Exercise goal: Everything from the line holding "You are a computer-use" through the end of the records should be printed exactly, apart from the pictures.
-------
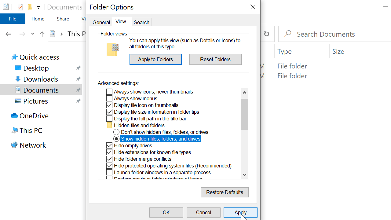This screenshot has height=220, width=391.
Task: Click the refresh icon in the address bar
Action: [x=266, y=34]
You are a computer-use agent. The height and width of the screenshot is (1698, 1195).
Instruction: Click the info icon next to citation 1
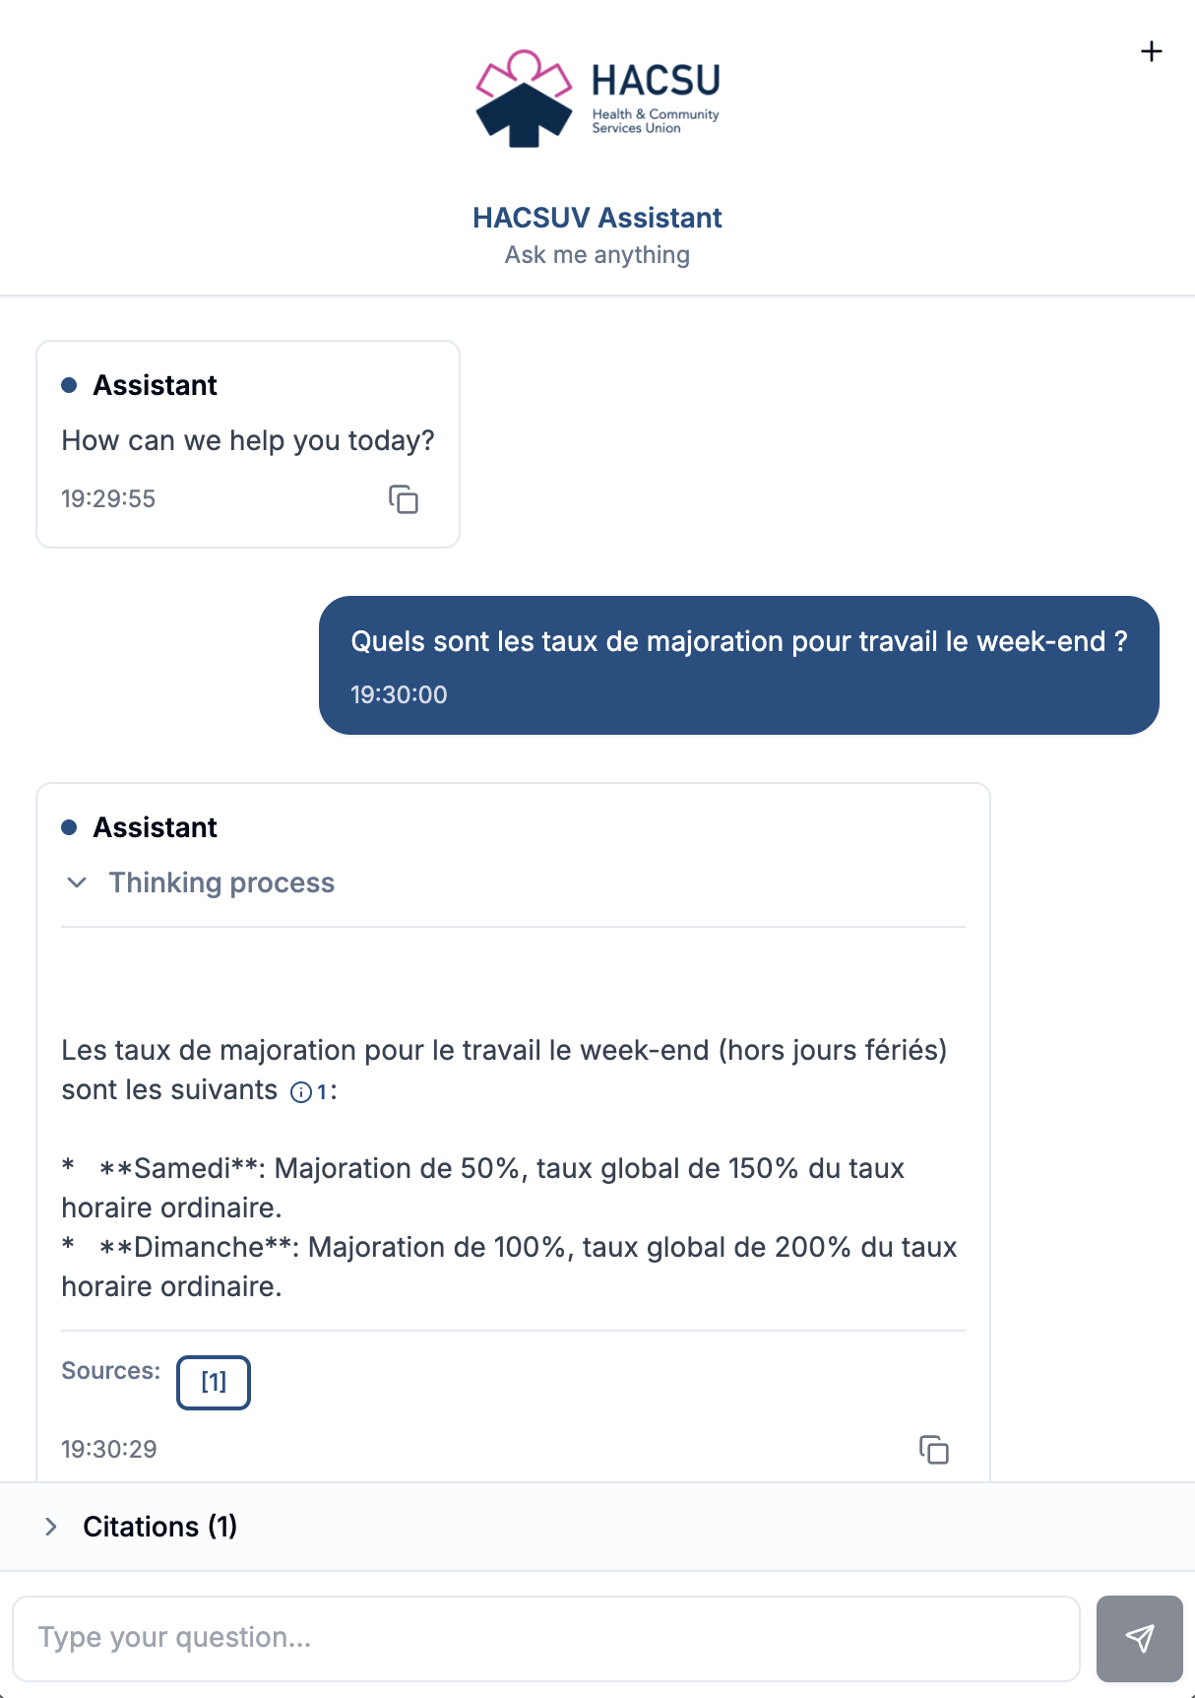300,1091
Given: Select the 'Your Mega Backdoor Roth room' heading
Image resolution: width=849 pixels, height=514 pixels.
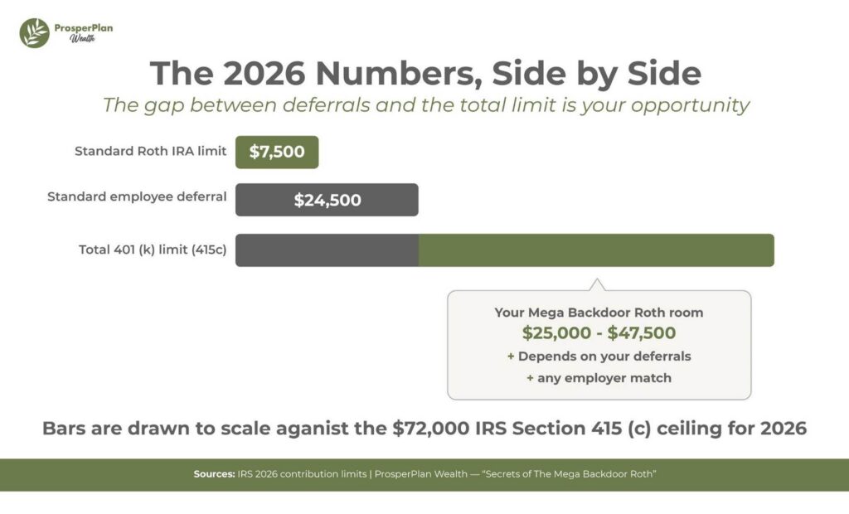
-------
Expected answer:
You are a computer-use agent. The height and width of the screenshot is (1698, 1195).
Instruction: Click the info icon next to citation 1
300,1091
Given: Select the 'Your Mega Backdoor Roth room' heading
Image resolution: width=849 pixels, height=514 pixels.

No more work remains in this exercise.